WHAT THIS TASK INVOLVES
Copy each of the following lines word for word, omitting the pictures.

--- start of DATA SECTION ---

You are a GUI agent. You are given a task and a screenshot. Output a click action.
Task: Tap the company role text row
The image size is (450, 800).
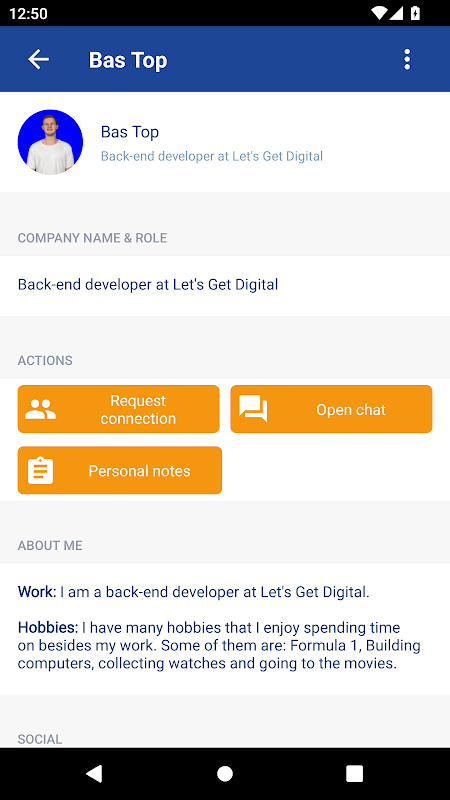[x=225, y=285]
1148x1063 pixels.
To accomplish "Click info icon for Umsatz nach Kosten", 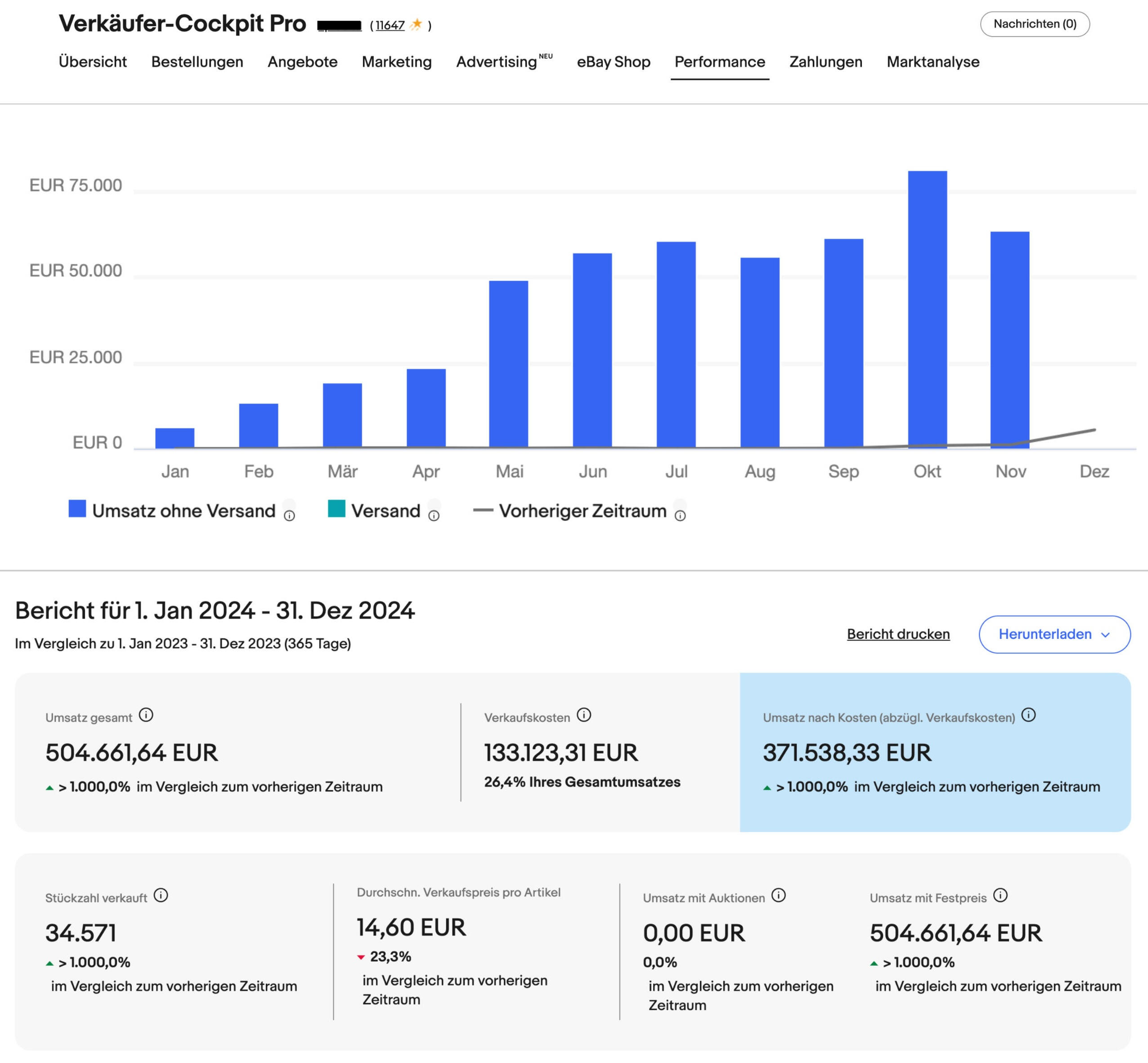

--- end of DATA SECTION ---

SOLUTION BELOW
You are a GUI agent. You are given a task and a screenshot. Output a click action.
Task: Tap the company role text row
The image size is (450, 800).
[x=225, y=285]
1148x1063 pixels.
To accomplish "Click info icon for Umsatz nach Kosten", 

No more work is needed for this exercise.